**Stated task 1**
Please restate the part of the VRS research passage that begins at "The VRS team" and stops after "validate concepts early.", substituting "Iterative prototyping" for "Rapid prototyping".
**Stated task 2**
Translate this sentence from the VRS research passage into Spanish: "The tunnel's speed range is 20 to 200 knots."
**Stated task 3**
Extend the VRS research passage onward from its final sentence.

**Provided passage**
──────────

The core of our research efforts are in the continuous development of new technologies for the advancement of state of the art, small, and affordably expendable vehicles. VRS has initiated or advanced development in low Reynolds number aerodynamics, in-flight wing deployment, nesting wing aerodynamics, advanced composite structures, small electric motors and controllers, fuel cell technologies for airplane propulsion, autonomous navigation techniques, and rotary wing vehicle technologies



  • Wind Tunnel - NRL has on site a low Reynolds number closed circuit wind tunnel facility specially designed for use in developing small expendable vehicle systems. The tunnel features two 4' by 4' by 7' test sections: a closed aerodynamic test section and an open test section for propulsion testing. The tunnel's speed range is 20 to 200 knots.
  • Composite Fabrication Laboratory - VRS has a Composite Fabrication Laboratory and skilled technicians who have expertise with a wide variety of composite materials and fabrication techniques. Most of the more than 50 aircraft developed by VRS have been hand built in the on-site lab. In support of the EW Division, the composite lab team also designs and builds antenna radomes, composite mounting structures, and housings for electronic equipment. 

Research Programs 

The VRS team has the expertise and tools in-house to develop a vehicle system from conceptual design through detailed design, analysis, fabrication, subsystem testing, system integration and proof of concept testing. Rapid prototyping is often used to validate concepts early.

Vehicles and Technologies

  • ALICE: Air Launched Integrated Countermeasure, Expendable - ALICE was a research effort to develop the technologies for an unmanned platform to be air launched from a tactical aircraft at speeds up to 0.8 Mach and altitudes up to 45,000 ft.

──────────

**Supplied information**
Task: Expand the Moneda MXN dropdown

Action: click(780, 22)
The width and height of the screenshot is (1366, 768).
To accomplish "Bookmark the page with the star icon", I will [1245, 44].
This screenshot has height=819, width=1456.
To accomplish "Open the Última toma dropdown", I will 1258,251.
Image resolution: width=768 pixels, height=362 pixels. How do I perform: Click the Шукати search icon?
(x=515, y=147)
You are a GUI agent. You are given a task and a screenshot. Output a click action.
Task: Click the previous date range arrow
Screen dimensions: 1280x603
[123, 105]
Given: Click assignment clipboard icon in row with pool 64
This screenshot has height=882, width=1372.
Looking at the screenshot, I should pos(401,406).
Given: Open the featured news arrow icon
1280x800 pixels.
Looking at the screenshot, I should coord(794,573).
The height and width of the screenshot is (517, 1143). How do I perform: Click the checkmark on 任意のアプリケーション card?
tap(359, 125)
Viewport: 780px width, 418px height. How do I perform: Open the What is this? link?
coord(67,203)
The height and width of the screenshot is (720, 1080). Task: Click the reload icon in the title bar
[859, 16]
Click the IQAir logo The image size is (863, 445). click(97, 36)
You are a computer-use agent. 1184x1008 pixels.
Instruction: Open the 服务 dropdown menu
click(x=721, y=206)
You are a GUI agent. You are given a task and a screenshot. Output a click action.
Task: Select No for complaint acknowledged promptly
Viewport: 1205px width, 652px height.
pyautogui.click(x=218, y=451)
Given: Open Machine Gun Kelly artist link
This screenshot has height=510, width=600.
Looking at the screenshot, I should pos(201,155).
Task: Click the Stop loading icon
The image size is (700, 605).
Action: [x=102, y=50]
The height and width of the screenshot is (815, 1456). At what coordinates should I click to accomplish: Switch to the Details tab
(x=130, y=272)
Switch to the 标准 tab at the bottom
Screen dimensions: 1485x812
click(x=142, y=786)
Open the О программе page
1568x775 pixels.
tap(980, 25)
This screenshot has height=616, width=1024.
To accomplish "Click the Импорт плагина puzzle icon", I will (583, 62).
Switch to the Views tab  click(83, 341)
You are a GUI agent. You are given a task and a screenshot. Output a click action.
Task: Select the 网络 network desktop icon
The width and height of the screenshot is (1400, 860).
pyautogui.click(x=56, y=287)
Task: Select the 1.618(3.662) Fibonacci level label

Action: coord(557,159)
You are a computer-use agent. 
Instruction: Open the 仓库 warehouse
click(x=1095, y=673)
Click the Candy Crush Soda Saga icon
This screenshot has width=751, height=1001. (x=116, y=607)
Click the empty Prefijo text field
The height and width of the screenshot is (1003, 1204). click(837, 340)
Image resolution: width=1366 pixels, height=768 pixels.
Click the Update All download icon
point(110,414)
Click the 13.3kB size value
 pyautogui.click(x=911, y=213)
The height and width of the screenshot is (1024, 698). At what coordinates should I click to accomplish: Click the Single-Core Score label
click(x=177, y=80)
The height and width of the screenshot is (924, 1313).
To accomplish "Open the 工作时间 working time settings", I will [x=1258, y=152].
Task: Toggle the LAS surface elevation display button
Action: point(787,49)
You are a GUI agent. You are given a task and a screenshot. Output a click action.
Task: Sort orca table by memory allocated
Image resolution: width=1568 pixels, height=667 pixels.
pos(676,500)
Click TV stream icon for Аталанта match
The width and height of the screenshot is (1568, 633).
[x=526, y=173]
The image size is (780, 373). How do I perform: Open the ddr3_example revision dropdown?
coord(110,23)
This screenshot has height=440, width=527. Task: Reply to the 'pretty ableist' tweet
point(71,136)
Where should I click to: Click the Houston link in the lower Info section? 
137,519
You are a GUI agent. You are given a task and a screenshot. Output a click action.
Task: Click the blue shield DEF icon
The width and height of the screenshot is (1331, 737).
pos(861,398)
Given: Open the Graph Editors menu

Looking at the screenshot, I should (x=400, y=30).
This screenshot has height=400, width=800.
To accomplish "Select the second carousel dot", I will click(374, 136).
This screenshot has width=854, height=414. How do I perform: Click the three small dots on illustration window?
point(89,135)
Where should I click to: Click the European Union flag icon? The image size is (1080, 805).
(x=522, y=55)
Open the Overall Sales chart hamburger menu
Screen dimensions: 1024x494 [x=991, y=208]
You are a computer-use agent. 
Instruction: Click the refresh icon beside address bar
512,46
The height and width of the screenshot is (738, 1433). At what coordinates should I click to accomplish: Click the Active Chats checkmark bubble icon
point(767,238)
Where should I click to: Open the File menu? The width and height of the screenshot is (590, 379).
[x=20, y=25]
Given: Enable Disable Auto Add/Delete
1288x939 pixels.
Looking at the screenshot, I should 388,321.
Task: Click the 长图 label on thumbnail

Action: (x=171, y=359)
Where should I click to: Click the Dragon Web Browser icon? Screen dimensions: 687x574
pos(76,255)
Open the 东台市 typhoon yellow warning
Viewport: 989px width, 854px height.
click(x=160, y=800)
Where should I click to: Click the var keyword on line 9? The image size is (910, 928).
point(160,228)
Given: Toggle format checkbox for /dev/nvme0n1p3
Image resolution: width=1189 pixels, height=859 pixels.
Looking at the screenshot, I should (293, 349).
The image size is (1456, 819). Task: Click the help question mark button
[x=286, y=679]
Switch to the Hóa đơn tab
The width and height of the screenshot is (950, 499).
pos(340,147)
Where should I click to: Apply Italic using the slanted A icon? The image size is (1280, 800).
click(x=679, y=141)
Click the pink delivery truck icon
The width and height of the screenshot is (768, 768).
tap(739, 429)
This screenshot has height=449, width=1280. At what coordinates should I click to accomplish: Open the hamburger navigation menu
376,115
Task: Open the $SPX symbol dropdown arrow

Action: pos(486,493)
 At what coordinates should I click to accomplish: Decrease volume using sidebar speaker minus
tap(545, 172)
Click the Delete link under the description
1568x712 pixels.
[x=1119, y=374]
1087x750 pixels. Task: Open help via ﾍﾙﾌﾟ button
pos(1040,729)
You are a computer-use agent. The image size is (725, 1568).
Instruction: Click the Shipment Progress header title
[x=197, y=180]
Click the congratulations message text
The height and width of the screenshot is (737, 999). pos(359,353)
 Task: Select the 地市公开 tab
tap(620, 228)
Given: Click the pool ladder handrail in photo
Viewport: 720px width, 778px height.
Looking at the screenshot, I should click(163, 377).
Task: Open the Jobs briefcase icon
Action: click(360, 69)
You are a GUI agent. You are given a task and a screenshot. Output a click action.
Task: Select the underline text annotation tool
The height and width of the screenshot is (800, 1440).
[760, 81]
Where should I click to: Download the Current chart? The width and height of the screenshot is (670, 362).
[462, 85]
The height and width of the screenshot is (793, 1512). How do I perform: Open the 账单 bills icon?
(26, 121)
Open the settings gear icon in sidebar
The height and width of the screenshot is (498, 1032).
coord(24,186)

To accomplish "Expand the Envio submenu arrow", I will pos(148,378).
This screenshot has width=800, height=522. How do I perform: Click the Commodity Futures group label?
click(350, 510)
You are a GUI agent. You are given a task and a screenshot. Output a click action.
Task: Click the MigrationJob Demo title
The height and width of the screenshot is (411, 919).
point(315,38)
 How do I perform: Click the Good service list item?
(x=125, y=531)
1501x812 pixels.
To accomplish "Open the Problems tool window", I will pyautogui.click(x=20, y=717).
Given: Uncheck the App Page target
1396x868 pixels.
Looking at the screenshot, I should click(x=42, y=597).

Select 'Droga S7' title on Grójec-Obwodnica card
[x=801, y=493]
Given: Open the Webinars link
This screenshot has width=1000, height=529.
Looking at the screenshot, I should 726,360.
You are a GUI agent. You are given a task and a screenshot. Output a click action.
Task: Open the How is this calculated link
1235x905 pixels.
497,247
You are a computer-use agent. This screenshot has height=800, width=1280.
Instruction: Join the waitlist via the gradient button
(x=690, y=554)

──────────

**Exercise result 1**
The VRS team has the expertise and tools in-house to develop a vehicle system from conceptual design through detailed design, analysis, fabrication, subsystem testing, system integration and proof of concept testing. Iterative prototyping is often used to validate concepts early.

**Exercise result 2**
El rango de velocidad del túnel es de 20 a 200 nudos.

**Exercise result 3**
  • CICADA: Close-in Covert Autonomous Disposable Aircraft - CICADA is a concept for a low-cost, GPS-guided, micro disposable air vehicle that can be deployed in large numbers to "seed" an area with miniature electronic payloads. These payloads could be interconnected to form an ad-hoc, self-configuring network.
  • Dragon Eye TM -  NRL's Electronic Warfare Division, in collaboration with the Marine Corps Warfighting Laboratory (MCWL), developed Dragon Eye as an affordably expendable airborne sensor platform to demonstrate Small Unit reconnaissance and threat detection capabilities.
  • EAGER -  Is a recoverable, tethered, electric-powered, rotary-winged vehicle with a RF repeater payload and represents a breakthrough in EW ship defense technology particularly for operation in littoral environments.
  • Extender -  Is an air-drop deployable unmanned air vehicle (UAV) for EW missions. Extender folds into a 32" x 32" x 20" enclosure for storage.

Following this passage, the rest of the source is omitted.